Collected data entries
■ ■ ■ ■
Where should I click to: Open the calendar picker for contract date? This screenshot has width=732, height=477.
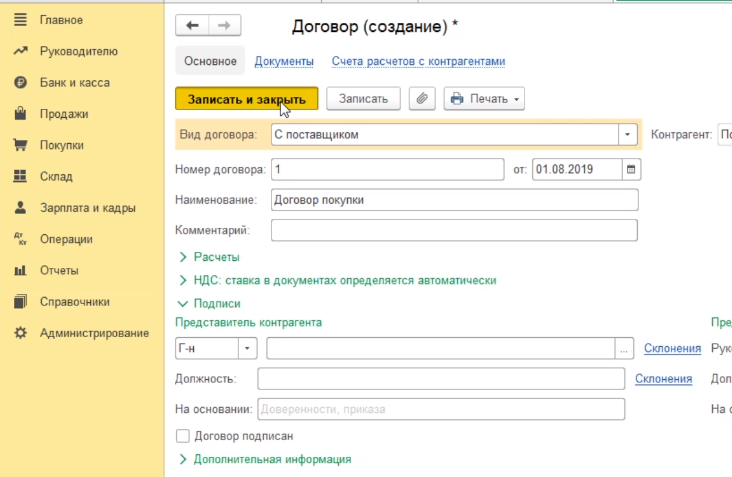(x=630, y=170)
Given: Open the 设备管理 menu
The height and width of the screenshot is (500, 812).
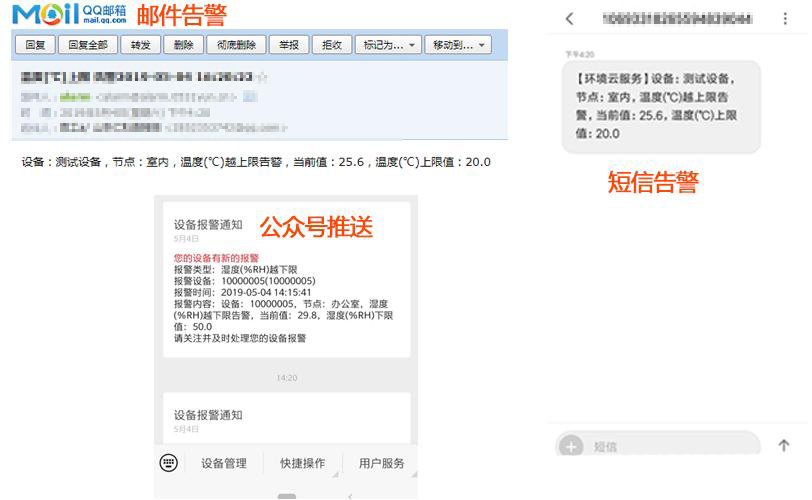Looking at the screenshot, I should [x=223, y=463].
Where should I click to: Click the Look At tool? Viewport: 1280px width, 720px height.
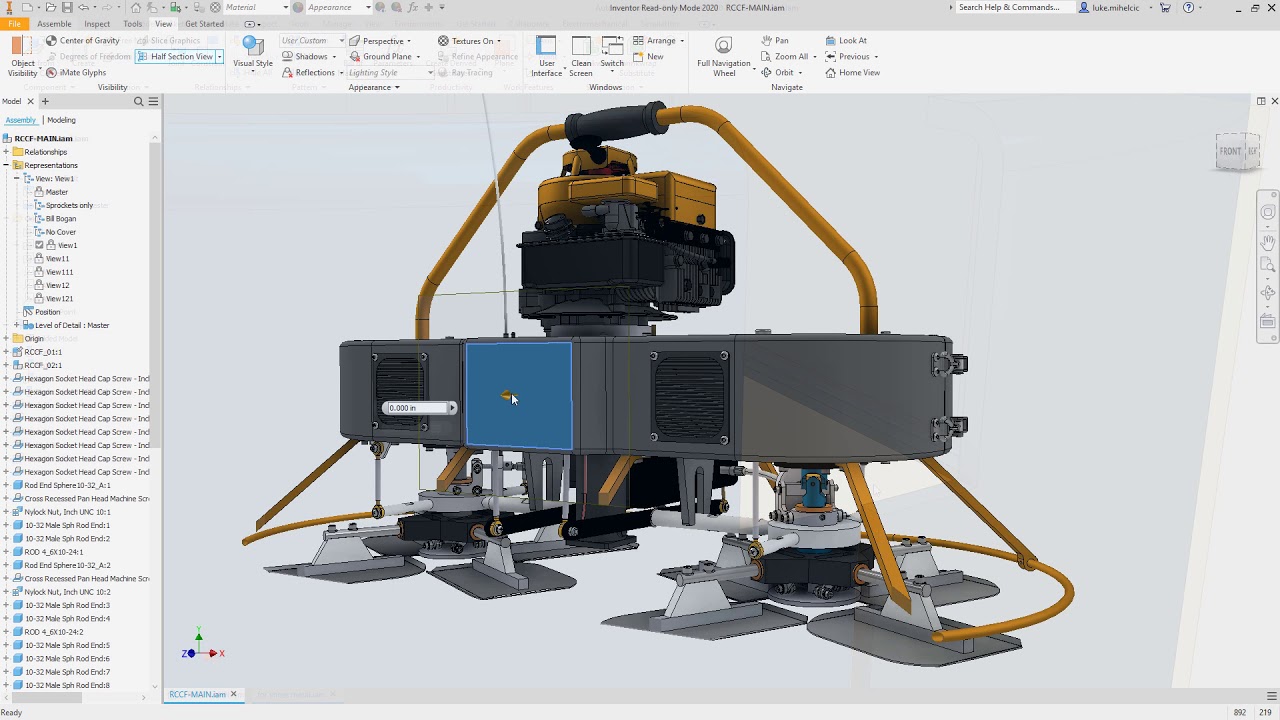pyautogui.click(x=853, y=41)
■ ■ ■ ■
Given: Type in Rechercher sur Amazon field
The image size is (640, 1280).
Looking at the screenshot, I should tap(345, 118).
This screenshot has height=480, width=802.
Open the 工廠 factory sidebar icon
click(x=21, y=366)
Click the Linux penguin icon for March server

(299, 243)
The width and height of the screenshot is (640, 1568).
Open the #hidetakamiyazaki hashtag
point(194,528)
■ ■ ■ ■
Your instructions:
Show all lines from the records above where the word "Given" occurs.

Solution for this problem:
Given: Open the 设备管理 menu
Given: Type in Rechercher sur Amazon field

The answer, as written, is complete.